The answer: Both…… if you want optimized coverage.
Most organizations have countless software applications they need to secure, but strict budgets and resources to do so. To ensure the right breadth and depth of test coverage, teams must align assessment efforts with application risk. Doing so effectively depends on your ability to leverage core competencies - letting humans and robots (automation) do what each does best.
Using Automated Scanning Tools
Automated security scanning tools are good at finding common vulnerabilities quickly and systematically – so they are great at finding low hanging fruit you can address immediately. However, these automated scanning tools are prone to false positives and can't detect certain vulnerability classes. Here’s why: automation will quickly find defects that can be uncovered via pattern-matching or by supplying a large set of malicious data and monitoring the system response. These include most of the common vulnerabilities like Cross-Site Scripting (XSS) and SQL Injection (SQLi). Since patterns can vary, scanners can only flag what they've been programmed to find which are potential and known vulnerabilities. If the pattern is new or slightly different and not in it's "database" of known vulnerabilities, it is unable to detect it. Additionally, automated scanning tools cannot detect business logic defects. For example, a finance application that allows users to trade stocks will use different business logic than an e-commerce shopping application. On the other hand, a human tester can understand the business needed and alter test cases accordingly – logic that is difficult to program into a general purpose, linear driven automated tool.

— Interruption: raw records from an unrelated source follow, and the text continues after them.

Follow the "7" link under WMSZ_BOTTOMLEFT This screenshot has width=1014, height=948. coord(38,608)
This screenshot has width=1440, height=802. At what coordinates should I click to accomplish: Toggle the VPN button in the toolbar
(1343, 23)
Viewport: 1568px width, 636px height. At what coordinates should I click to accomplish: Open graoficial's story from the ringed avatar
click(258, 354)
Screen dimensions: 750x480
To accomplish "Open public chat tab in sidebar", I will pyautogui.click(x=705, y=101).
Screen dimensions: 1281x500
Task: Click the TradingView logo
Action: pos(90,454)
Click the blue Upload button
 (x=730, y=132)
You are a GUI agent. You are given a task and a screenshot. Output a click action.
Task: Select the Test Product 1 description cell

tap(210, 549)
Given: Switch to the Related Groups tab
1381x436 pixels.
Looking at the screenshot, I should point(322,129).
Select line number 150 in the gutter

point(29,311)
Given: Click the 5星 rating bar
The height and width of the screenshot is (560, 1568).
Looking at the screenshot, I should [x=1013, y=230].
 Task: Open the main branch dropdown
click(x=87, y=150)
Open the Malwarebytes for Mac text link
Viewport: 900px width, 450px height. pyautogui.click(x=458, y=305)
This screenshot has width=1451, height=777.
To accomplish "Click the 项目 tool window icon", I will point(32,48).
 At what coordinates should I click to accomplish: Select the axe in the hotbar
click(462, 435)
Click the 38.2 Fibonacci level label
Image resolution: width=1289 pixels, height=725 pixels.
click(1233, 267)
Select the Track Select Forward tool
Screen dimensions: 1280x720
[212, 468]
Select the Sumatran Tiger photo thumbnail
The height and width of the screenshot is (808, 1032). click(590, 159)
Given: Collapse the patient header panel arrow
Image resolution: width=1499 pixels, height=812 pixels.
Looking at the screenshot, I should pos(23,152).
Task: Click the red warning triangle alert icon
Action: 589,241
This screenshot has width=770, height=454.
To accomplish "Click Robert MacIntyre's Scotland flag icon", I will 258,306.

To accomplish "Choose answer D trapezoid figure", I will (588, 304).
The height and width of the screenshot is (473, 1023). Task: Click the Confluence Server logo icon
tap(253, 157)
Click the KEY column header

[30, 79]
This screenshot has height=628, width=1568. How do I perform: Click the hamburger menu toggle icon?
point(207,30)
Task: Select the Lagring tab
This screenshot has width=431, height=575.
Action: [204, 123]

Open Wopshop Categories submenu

What About Manual Security Testing Techniques?
Conversely, manual security testing can focus on "hot spots" – areas that are identified during threat analysis and find business logic errors. However, it is time consuming, not easily scalable, and sometimes overkill for the application under test. Most manual security testing utilizes a combination of handpicked tools that are best suited for the application being tested. These can include automated scanning tools, customized scripts, and manually crafted data that can find defects in the application. Experts might look for patterns or other clues, but they almost always leverage specialized tools to uncover more information about the system; and rather than having a tool try to figure out what that is, a human is able to make sense of that information and take the potential exploit one step further.
Regardless of whether you use manual or automated security testing techniques, it's important to analyze software behavior to determine whether any Confidentiality, Integrity, or Availability (CIA) principles were actually violated. Most false positives reported by automated scanners are ones where the scanner misjudged the importance of a finding within the context of that particular application. Applying generic rules to applications which deal with business-specific domains often results in a large number of false positives or even worse, false negatives. An understanding of the specific business functionality where an issue has been identified is the key to determining whether it is a valid defect or not.
Bottom line: don't get caught up in the debate of manual vs. automated testing. Both serve their individual purposes wonderfully. Find the optimal balance for each of your applications and you'll experience the highest mitigation on investment (MOI) possible.